--- WHAT YOU NEED TO DO ---
#1 Answer these questions using the article on Azure virtual machine scale sets below.
(a) What should you type into the portal search bar to find the scale set option?
(b) What should you look for in the title of a template in the Azure Quickstart templates GitHub repository?
(c) Where in the Azure portal do you click to change the capacity of a scale set?
#2 Write out the part of the scale sets article below from "A set of example" up to and including "in the title).", word for word.

--- SELECTION ---
What are virtual machine scale sets in Azure?

Virtual machine scale sets are an Azure Compute resource, you can use to deploy and manage a set of identical VMs. With all VMs configured the same, scale sets are designed to support true autoscale – no pre-provisioning of VMs is required – making it easier to build large-scale services targeting big compute, big data, and containerized workloads.

For applications that need to scale compute resources out and in, scale operations are implicitly balanced across fault and update domains. For an introduction to scale sets, refer to the Azure blog announcement.

Watch these videos for more about scale sets:

Creating and managing scale sets

You can create a scale set in the Azure portal by selecting new and typing in "scale" in the search bar. "Virtual machine scale set" is listed in the results. From there, you can fill in the required fields to customize and deploy your scale set. Note there are also options to set up basic autoscale rules based on CPU usage in the portal.

Scale sets can also be defined and deployed using JSON templates and REST APIs just like individual Azure Resource Manager VMs. Therefore, any standard Azure Resource Manager deployment methods can be used. For more information about templates, see Authoring Azure Resource Manager templates.

A set of example templates for virtual machine scale sets can be found in the Azure Quickstart templates GitHub repository here (look for templates with vmss in the title).

There is a button that links to the portal deployment feature in the detail pages for these templates. To deploy the scale set, click the button and then fill in any parameters that are required in the portal. If you are not sure whether a resource supports upper or mixed case, it is safer to always use lower case letters and numbers in parameter values. There is also a handy video dissection of a scale set template here:

VM scale set Template Dissection

Scaling a scale set out and in

You can change the capacity of a scale set in the Azure portal by clicking the Scaling section under Settings.

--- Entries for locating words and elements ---
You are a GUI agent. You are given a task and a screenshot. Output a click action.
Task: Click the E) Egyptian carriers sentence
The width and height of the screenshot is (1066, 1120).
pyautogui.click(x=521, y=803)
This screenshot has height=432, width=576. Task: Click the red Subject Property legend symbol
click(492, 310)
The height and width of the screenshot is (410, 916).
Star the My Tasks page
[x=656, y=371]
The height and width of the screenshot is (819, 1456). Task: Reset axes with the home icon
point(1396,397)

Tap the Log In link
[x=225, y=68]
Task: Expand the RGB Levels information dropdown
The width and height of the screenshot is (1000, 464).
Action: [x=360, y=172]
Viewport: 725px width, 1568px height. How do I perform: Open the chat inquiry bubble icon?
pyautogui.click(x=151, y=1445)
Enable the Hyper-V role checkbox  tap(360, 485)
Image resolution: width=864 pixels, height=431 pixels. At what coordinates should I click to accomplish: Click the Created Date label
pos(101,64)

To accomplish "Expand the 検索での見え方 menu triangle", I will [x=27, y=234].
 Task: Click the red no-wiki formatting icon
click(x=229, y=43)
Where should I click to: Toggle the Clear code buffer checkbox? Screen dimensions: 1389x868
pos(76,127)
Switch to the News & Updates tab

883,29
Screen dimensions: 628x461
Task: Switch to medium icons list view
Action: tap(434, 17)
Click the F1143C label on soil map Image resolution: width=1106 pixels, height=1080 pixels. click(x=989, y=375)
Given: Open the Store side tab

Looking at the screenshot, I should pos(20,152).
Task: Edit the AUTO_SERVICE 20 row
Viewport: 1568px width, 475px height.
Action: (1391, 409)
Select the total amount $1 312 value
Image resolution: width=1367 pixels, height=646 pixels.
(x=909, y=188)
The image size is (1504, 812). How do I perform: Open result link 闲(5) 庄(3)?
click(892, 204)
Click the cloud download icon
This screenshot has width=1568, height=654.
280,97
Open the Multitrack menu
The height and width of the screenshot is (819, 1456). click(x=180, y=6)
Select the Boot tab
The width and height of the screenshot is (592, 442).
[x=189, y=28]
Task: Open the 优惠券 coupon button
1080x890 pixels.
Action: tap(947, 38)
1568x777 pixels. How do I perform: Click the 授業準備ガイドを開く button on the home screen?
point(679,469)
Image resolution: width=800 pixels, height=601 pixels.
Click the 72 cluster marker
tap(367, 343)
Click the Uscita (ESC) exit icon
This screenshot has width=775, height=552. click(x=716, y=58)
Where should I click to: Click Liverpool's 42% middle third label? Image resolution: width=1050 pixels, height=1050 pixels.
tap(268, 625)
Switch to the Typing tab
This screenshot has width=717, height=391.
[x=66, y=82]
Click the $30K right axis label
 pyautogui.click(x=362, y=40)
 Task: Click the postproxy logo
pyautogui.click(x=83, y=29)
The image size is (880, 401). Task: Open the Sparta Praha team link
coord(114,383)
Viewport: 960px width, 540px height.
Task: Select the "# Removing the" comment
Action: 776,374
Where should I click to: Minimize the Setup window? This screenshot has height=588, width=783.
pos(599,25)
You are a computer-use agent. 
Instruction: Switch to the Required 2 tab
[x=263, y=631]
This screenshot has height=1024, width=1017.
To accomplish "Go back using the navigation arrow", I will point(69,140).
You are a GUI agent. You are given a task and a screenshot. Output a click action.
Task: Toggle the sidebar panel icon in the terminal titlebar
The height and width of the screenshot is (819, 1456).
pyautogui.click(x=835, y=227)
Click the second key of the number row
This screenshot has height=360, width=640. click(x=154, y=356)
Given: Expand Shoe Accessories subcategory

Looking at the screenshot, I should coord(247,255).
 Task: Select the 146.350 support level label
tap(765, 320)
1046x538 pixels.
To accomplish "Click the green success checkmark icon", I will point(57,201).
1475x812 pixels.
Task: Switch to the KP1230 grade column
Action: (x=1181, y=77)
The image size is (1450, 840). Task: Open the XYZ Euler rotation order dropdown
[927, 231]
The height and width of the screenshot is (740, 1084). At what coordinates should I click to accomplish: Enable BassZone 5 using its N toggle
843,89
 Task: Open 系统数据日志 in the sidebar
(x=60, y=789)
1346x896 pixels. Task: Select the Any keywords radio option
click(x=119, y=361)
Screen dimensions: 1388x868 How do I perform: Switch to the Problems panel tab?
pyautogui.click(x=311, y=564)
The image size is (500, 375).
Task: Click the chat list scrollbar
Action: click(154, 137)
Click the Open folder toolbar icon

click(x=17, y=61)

--- EXPECTED RESULTS ---
#1
(a) "scale"
(b) vmss
(c) The Scaling section under Settings

#2
A set of example templates for virtual machine scale sets can be found in the Azure Quickstart templates GitHub repository here (look for templates with vmss in the title).